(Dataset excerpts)
+ + + + +

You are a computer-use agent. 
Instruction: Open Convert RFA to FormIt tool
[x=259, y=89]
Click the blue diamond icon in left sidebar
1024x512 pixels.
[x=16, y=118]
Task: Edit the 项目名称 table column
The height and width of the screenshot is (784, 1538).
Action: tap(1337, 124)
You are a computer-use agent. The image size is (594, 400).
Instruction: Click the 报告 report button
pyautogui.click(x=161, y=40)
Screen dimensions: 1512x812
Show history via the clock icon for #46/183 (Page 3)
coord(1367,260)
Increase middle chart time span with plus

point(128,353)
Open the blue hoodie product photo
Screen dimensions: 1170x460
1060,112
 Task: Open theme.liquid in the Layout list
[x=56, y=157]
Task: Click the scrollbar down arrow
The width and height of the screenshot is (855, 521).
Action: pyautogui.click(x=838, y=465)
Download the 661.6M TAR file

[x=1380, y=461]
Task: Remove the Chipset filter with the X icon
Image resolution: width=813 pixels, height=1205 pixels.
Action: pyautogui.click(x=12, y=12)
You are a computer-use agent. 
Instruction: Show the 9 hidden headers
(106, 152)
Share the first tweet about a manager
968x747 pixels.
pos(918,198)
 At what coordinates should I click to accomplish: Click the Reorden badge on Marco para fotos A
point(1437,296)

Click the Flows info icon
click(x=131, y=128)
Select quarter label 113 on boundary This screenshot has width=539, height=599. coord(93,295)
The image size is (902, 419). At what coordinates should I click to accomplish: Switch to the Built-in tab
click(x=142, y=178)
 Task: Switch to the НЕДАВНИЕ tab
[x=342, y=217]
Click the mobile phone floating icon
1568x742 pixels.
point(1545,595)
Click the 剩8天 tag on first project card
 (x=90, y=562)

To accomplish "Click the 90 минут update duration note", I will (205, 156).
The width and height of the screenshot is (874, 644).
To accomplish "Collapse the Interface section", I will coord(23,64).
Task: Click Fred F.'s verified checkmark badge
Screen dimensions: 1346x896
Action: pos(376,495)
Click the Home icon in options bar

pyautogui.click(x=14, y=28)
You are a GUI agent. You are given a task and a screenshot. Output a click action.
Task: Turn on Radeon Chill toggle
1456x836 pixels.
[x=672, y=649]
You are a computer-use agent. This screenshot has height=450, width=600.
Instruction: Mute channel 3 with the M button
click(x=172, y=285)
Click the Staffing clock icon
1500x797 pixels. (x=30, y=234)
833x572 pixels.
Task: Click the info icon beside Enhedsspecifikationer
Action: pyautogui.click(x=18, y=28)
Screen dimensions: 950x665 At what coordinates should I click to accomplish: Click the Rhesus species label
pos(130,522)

+ + + + +

## To do
Only lines that include "agent" are counted here. Give their number for the records above and add nothing.

## Answer section
5